Using Sentence Transformers (Recommended):

from sentence_transformers import SentenceTransformer

model = SentenceTransformer("Octen/Octen-Embedding-8B")

# Encode sentences
sentences = [
    "This is an example sentence",
    "Each sentence is converted to a vector"
]

embeddings = model.encode(sentences)
print(embeddings.shape)
# Output: (2, 4096)

# Compute similarity
from sentence_transformers.util import cos_sim
similarity = cos_sim(embeddings[0], embeddings[1])
print(f"Similarity: {similarity.item():.4f}")

Using Transformers:

from transformers import AutoModel, AutoTokenizer
import torch
import torch.nn.functional as F

tokenizer = AutoTokenizer.from_pretrained("Octen/Octen-Embedding-8B", padding_side="left")
model = AutoModel.from_pretrained("Octen/Octen-Embedding-8B")
model.eval()

def encode(texts):
    inputs = tokenizer(texts, padding=True, truncation=True,
                      max_length=8192, return_tensors="pt")

    with torch.no_grad():
        outputs = model(**inputs)
        # Use last token embedding
        embeddings = outputs.last_hidden_state[:, -1, :]
        # Normalize embeddings
        embeddings = F.normalize(embeddings, p=2, dim=1)

    return embeddings

# Example usage
texts = ["Hello world", "你好世界"]
embeddings = encode(texts)
similarity = torch.matmul(embeddings[0], embeddings[1])
print(f"Similarity: {similarity.item():.4f}")

5.3 Significance of Open Source

Promoting Technological Progress: By open-sourcing high-performance embedding models, we hope to:

  • Lower technical barriers for industry applications and benefit more developers
  • Provide strong baseline models for academic research
  • Drive application and innovation of embedding technology in vertical domains

Community Contribution: We welcome the community to:

  • Test and use Octen models in various application scenarios
  • Report issues and provide usage feedback
  • Perform secondary development and optimization based on Octen

Summary

The Octen series models achieved first place on the RTEB leaderboard through systematic technical optimization.
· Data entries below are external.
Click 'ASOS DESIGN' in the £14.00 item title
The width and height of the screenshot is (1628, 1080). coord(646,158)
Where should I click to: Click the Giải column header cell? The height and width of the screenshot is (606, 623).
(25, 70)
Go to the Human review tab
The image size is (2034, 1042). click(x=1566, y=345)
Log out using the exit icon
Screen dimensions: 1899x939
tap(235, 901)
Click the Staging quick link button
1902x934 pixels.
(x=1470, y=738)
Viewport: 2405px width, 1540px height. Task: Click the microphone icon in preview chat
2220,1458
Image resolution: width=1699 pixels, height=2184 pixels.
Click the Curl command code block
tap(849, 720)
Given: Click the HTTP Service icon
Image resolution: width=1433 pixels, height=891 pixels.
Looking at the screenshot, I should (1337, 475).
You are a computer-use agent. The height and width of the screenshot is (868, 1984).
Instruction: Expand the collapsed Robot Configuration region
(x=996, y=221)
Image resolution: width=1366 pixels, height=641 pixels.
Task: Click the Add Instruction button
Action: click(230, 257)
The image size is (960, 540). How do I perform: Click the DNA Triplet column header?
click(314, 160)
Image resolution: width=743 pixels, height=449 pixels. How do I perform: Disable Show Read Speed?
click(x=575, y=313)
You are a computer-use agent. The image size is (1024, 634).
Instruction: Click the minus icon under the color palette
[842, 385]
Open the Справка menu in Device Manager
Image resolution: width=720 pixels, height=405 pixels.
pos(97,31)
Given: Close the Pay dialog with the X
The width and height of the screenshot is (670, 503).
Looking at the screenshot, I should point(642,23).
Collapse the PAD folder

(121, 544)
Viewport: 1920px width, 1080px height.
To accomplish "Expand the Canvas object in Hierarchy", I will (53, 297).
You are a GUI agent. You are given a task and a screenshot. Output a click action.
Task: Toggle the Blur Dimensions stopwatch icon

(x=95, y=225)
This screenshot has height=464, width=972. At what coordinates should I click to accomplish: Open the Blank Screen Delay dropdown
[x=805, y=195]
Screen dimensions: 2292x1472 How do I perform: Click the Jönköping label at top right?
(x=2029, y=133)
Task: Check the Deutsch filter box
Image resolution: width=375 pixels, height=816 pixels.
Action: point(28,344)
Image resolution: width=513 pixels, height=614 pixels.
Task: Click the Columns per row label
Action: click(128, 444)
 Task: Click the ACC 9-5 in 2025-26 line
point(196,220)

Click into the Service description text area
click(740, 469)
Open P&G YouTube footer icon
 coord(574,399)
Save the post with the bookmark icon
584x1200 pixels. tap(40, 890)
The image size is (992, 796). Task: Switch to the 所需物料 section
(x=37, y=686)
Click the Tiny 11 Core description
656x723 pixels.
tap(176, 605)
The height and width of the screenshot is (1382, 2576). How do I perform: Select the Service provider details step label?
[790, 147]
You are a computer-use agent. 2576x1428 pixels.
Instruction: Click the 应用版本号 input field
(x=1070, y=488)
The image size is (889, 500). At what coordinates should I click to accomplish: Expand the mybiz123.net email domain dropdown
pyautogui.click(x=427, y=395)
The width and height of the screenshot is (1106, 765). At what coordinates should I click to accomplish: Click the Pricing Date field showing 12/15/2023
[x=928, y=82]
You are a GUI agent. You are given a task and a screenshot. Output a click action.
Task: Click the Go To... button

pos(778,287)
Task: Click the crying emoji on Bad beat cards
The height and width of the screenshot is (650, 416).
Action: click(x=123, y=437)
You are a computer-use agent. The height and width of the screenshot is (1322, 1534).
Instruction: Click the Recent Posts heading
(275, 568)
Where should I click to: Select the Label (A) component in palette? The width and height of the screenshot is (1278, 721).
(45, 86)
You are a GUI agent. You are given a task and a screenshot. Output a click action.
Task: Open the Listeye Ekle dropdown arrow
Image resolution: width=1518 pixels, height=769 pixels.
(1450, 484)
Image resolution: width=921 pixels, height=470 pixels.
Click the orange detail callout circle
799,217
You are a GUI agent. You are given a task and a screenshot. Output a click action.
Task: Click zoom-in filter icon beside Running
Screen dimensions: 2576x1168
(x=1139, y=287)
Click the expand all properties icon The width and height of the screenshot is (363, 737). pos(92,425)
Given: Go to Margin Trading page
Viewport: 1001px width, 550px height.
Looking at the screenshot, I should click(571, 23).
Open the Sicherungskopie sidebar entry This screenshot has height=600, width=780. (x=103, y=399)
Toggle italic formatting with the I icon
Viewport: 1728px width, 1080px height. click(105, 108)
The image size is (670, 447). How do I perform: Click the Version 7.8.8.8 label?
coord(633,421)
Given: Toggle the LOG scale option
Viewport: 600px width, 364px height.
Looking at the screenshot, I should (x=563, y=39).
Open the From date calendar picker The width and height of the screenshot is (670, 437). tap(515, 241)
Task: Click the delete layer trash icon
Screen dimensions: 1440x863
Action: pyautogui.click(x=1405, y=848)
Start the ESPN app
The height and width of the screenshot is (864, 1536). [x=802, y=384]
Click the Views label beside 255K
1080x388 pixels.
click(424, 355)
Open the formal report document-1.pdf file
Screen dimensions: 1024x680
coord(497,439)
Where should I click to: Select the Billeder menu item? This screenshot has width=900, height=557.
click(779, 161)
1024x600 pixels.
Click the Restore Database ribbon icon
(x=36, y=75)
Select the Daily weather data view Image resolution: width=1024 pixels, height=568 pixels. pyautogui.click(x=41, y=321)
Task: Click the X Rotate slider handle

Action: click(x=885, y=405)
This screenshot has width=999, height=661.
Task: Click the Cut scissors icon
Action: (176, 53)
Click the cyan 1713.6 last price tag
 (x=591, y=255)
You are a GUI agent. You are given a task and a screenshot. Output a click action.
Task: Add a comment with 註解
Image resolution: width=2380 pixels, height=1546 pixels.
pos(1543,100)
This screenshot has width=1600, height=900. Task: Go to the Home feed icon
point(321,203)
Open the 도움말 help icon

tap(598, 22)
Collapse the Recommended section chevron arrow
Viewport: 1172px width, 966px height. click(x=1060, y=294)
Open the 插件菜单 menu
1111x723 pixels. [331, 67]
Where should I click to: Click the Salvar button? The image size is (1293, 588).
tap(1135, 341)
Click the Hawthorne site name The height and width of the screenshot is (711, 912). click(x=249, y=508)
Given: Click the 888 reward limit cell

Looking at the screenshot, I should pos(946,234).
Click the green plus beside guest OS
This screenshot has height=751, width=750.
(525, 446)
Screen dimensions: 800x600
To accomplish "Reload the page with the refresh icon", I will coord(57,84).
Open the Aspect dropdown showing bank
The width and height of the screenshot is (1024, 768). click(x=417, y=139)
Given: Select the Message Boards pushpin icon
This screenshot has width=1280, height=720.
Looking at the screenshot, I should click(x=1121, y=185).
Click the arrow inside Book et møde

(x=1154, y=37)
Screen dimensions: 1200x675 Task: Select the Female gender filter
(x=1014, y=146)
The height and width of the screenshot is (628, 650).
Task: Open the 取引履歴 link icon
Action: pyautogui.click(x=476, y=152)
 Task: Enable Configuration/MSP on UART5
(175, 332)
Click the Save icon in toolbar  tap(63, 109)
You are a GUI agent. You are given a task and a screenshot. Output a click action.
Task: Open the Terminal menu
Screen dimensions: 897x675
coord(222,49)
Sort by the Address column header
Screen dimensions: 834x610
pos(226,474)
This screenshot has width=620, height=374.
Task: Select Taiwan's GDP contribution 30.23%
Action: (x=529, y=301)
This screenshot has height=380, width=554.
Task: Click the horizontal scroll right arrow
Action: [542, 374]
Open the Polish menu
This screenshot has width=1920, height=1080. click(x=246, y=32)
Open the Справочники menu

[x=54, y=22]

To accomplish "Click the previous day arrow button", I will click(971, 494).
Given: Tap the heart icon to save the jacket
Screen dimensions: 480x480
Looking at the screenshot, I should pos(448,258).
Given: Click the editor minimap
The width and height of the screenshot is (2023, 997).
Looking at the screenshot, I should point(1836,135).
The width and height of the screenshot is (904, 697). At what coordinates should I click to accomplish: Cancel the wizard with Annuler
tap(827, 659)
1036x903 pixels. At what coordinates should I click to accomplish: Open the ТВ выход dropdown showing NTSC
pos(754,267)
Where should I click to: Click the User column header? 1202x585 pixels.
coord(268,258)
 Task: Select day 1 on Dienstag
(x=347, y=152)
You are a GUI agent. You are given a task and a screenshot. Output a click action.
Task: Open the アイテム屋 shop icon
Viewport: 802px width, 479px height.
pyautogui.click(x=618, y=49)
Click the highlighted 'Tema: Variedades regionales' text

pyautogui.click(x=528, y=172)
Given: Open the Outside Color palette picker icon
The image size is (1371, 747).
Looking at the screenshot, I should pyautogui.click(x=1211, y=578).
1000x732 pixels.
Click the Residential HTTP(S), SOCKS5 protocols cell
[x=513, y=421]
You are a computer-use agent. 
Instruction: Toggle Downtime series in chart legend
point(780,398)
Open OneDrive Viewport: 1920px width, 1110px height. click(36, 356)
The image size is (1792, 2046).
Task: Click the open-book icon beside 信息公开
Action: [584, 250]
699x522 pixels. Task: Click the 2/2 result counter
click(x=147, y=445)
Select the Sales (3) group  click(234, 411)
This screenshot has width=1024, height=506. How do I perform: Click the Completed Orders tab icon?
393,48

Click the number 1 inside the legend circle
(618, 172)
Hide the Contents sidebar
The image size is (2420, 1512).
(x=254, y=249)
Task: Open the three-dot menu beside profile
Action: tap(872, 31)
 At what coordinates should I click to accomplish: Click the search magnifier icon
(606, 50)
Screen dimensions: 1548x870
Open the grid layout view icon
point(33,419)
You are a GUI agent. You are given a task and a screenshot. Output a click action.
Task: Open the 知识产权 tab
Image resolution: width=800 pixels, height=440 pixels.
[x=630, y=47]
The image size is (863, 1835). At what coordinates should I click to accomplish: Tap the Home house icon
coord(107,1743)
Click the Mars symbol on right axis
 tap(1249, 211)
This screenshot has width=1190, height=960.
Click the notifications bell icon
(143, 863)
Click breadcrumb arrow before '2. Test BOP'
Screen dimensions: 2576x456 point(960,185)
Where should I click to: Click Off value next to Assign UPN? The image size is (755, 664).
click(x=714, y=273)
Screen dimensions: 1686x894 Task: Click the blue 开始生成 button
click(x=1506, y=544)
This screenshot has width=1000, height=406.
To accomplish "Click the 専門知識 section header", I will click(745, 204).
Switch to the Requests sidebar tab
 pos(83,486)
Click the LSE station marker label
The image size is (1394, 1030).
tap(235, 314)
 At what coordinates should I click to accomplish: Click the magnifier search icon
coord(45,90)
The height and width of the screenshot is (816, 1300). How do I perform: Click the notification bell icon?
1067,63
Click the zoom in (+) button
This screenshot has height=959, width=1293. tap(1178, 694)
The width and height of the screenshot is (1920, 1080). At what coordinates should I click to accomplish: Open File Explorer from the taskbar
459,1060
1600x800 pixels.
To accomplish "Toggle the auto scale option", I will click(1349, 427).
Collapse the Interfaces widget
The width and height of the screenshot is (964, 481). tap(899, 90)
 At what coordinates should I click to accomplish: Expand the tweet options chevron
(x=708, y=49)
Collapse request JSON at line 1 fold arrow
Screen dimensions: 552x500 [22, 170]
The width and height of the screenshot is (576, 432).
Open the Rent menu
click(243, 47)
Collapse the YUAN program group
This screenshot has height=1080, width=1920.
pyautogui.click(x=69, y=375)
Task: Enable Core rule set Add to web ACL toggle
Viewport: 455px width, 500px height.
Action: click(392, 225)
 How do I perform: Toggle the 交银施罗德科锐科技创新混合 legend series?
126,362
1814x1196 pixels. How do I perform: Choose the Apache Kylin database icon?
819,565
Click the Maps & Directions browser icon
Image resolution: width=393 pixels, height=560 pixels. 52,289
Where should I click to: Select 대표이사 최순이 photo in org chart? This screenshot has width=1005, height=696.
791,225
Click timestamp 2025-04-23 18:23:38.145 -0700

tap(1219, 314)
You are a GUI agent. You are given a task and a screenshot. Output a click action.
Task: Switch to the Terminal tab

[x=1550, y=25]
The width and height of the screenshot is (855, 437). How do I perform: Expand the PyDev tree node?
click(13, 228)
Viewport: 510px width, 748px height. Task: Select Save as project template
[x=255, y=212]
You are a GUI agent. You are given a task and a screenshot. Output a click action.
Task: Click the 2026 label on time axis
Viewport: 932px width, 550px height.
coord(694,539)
Our core contributions include:

  1. Domain-Specific Synthetic Data: Constructed high-quality training data for vertical domains including legal, finance, healthcare, and code
  2. Data Optimization Strategies: Techniques including Hard Negative sampling, Multi-Positive full utilization, and False Negative filtering
  3. Training Efficiency Optimization: Methods including LoRA fine-tuning, cross-device negative sharing, and adaptive batch size optimization
  4. Scenario Adaptation Capabilities: Features including ultra-long document processing, multilingual support, and model fusion

We look forward to the Octen series models bringing value to industry retrieval applications, and we also look forward to more researchers joining open and fair technical competition to collectively promote the development of embedding and retrieval technologies.